### WHAT IS BEING ASKED
Reproduce the data verbatim, starting with the line that contains "The height and" and continuing through the end of the data. Leave the pictures out of your answer.

--- Begin RECORD EXTRACTS ---

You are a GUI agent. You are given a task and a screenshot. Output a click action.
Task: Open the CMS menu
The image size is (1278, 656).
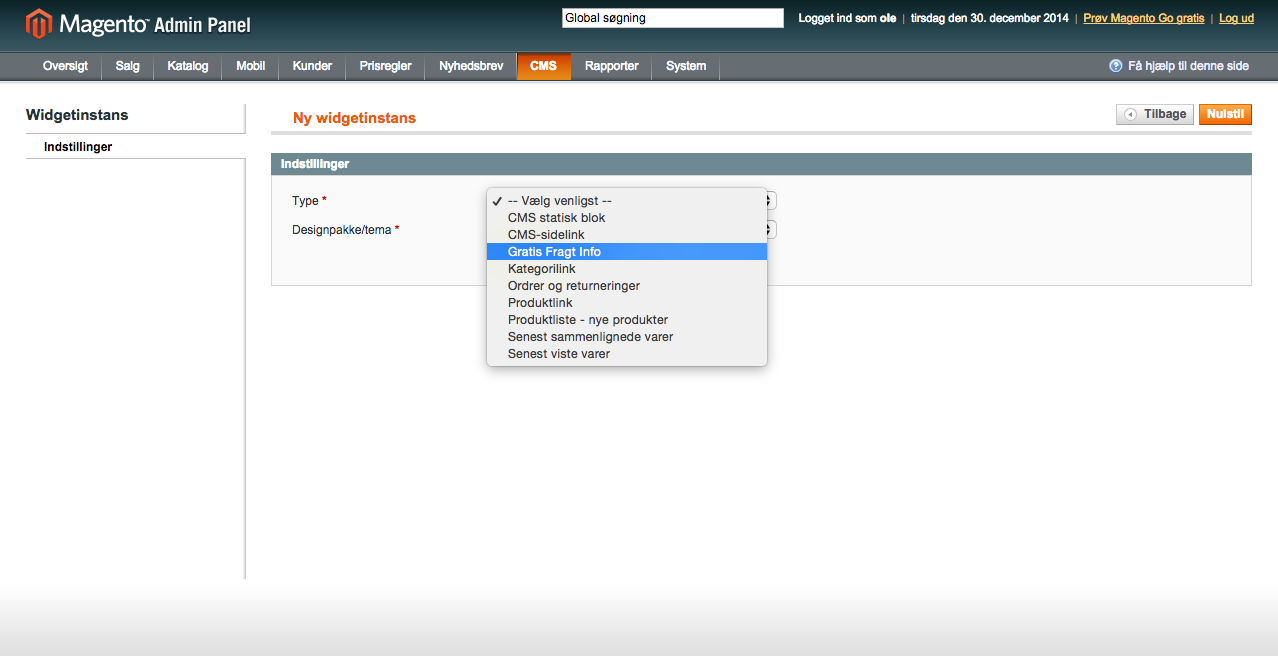(543, 66)
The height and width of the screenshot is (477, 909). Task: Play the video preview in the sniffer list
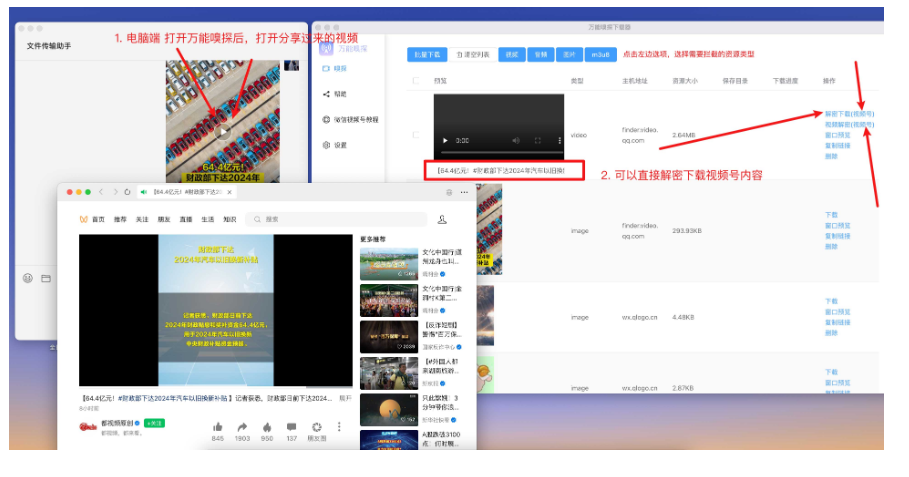[445, 141]
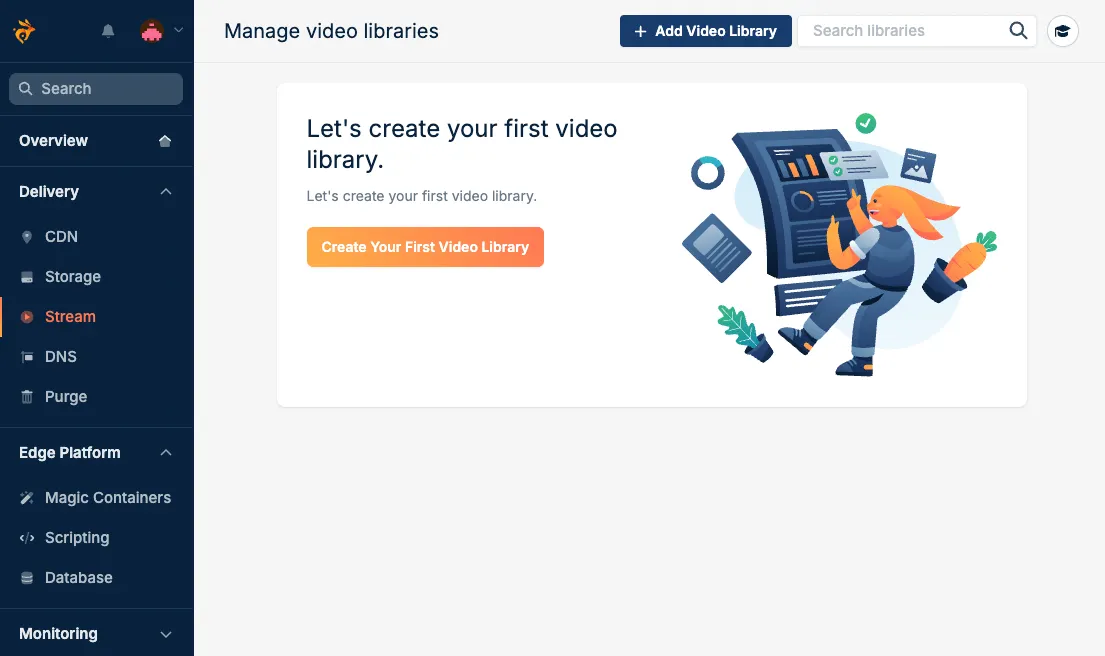
Task: Navigate to Overview
Action: 53,140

--- End RECORD EXTRACTS ---

### FULL RESPONSE
The height and width of the screenshot is (477, 909). Task: Play the video preview in the sniffer list
[445, 141]
Task: Navigate to Overview
Action: 53,140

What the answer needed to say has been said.